To a solution of the ester (0.25 g, 1.13 mmol) in THF (5 mL), was added 1 mL of a 3 N NaOH solution. The resulting homogeneous solution was stirred at rt for 1 h and was extracted with water (4x10 mL). The aqueous phase was then acidified with 2 N HCl and was extracted with CH2Cl2 (3x20 mL). Further work-up afforded an oily residue. Purification by silica gel flash column chromatography using ethyl acetate-hexane (1:5) as eluent gave 19 (0.15 g, 70%) as a yellow liquid.
A solution of 19 (0.15 g, 0.77 mmol) in N,N-dimethylaniline (2 mL) was heated at 190°C for 1 h and then was allowed to cool to rt The reaction mixture was extracted into ethyl acetate and was washed with 1 N HCl solution (3x10 mL), brine (2x10 mL), followed by water (10 mL). The crude rearranged product was purified via silica gel flash chromatography using ethyl acetate-hexane (3:7) as eluent to yield 20 (0.12 g, 79%) as a brown syrup.

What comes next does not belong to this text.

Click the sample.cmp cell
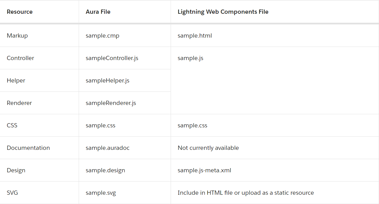The height and width of the screenshot is (204, 379). (x=103, y=36)
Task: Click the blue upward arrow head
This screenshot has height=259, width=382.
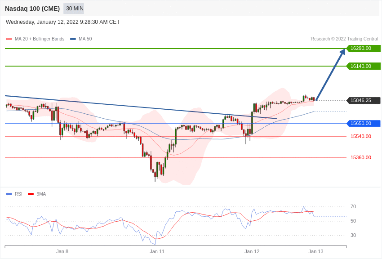Action: point(343,51)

To a solution of 20 (0.02 g, 0.103 mmol) in acetone (3 mL), was added sequentially potassium carbonate (28 mg, 0.21 mmol), and methyl iodide (0.10 mL, 0.206 mmol). The resulting reaction mixture was allowed to stirred at rt for 60 h. Solvent was removed under reduced pressure. The crude product obtained after the usual work-up was purified by silica gel flash column chromatography using ethyl acetate-hexane (1:5) as eluent to furnish the dillapiol (1) (18 mg, 82%) as a yellow liquid.

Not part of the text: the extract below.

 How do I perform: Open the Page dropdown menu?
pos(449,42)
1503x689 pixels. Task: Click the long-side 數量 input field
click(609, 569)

Reaction of 11 with disulfides, General procedure
n-BuLi (1 equiv.) was added to 1 equiv. of 11 in THF at 0°C. After 30 min, 1.5 equiv. of disulfide was added and the solution was stirred for 1 h. Further work-up followed by silica gel chromatography afforded the desired 4-thio derivatives.

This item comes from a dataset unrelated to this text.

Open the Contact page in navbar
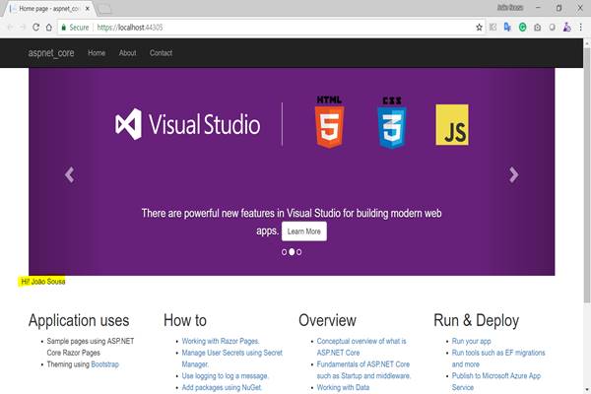591x394 pixels. [161, 52]
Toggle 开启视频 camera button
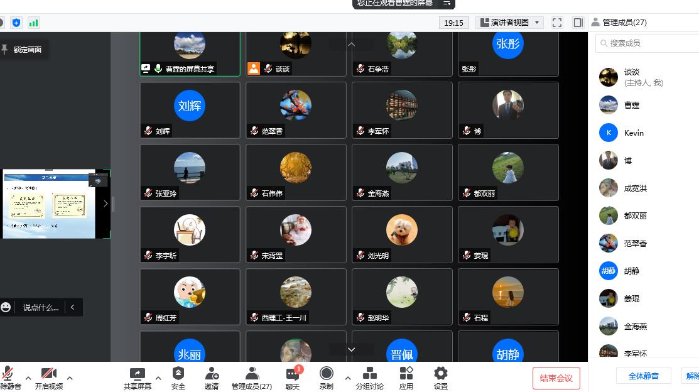Image resolution: width=699 pixels, height=392 pixels. (49, 374)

This reaction was carried out starting with 5.0 g (27.5 mmol) of 11. The yield of 21a, a pale yellow liquid, was 5.70 g (91%).
Removal of the MOM group, General procedure
Each MOM derivative 21 was dissolved in a mixture of acetone and 3 N methanolic HCl containing NaI. The mixture was stirred for about 4 h and most of the solvent was removed under reduced pressure. The residue was partitioned between ether and 10% NaOH solution. The basic extracts were acidified and re-extracted with ether. The crude products obtained after further work-up were purified by recrystallization or chromatography.
From 4.0 g of 21a and 3.94 g of NaI in 15 mL of acetone and 40 mL of 3 N methanolic HCl was obtained 2.65 g (80%) of the title compound as a white powder, mp 51-53°C.
Allylation of the 4-thio-5-hydroxy derivatives, General procedure
The above phenols were dissolved in acetone containing about 10-20% excess of anhydrous potassium carbonate. The mixture was refluxed for up to 24 h. The solvent was evaporated under reduced pressure and the residue was partitioned between ether and 10% NaOH solution. Further processing of the ether phase gave the desired product.
From 1.89 g of 5-hydroxy derivative, series a, 2.13 g of potassium carbonate and 0.90 mL of allyl bromide in 15 mL acetone was obtained after 23 h of reflux, 2.03 g (88%) of the desired product as a clear liquid.
Claisen rearrangement of the 5-allyl ethers General procedure
The 5-allyl ethers obtained as described above were dissolved in a small quantity of N,N-dimethylaniline and heated to 190°C for 1-3 h. The cooled reaction mixture was diluted with ether and extracted with 10% NaOH solution. The combined basic extracts were acidified and extracted with ether. Further work-up and purification yielded the desired Claisen rearrangement products.
Allyl ether, series a (1.0 g, 4.0 mmol) when heated in 5 mL of N,N-dimethylaniline (5 mL) at 190°C for 2.5 h, gave 0.87 g (87%) of 22a as a colourless liquid.
Phenol 22a (400 mg, 1.8 mmol), was converted in 87% yield (372 mg) to 23a in the same manner as the conversion 8 to 9.